At the moment his rifle lay casually across the saddle horn. The hand resting on it relaxed but steady. His eyes, while taking in all the magnificence of the land, still stayed alert for any sign of danger. He had stopped his horse just before topping the ridge. He did not want to outline himself against the darkening, yet clear sky.
He had just turned to head for home when his horse started, its ears lying flat against its skull. Elias looked around slowly, searching. Suddenly he saw it. Something was moving down by the north edge of the cornfield, just outside the forest. He froze, not even his horse twitched. Slowly he dismounted and tethered the dun. Then he checked his rifle, making sure it was loaded before he started down towards the forest.
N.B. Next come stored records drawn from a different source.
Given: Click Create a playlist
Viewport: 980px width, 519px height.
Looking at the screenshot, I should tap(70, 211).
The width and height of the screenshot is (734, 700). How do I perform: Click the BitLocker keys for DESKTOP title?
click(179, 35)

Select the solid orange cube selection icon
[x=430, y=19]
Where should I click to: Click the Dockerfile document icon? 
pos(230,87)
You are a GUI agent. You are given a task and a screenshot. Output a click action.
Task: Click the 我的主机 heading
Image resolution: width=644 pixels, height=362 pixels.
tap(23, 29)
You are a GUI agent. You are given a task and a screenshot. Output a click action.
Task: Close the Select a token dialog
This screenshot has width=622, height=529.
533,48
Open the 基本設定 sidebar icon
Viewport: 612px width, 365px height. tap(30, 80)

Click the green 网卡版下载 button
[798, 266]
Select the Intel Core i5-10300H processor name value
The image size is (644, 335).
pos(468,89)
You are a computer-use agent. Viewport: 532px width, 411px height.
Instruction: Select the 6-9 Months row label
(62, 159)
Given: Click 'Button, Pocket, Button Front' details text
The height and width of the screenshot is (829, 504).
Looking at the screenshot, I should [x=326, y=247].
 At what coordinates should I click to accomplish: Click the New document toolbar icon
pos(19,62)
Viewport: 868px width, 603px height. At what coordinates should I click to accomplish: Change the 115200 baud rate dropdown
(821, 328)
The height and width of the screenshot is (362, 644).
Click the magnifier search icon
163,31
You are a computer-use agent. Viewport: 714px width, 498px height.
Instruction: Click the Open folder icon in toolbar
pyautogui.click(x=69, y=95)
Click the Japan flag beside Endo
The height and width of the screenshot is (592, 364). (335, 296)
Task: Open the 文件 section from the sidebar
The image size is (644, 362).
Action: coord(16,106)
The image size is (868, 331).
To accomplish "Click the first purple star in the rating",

It took only a few minutes to creep down the slope along the corn, but to Elias it seemed like hours. Any second the thing, whatever it was, might spot him and, if it was what he suspected, attack him. He ducked into the cornfield as much as possible, taking advantage of any cover. At last he came out and looked around cautiously, his ears straining for any sound.
Then he saw him. A Ute, Elias thought, recognizing the shells and animal teeth strung around the Indian’s neck. But this was not just any Indian. He didn’t appear to be any older than Elias was. It was not the first Indian Elias had ever seen up close, but what he saw now shocked him. The Indian’s pants hung in tatters on his thin body. Black hair fell disheveled into his eyes but it couldn’t hide the ugly gash on his forehead. Blood had dripped down the side of his face and hardened. He had an ear of corn in his trembling hands and was stuffing it into his mouth almost faster than he could swallow.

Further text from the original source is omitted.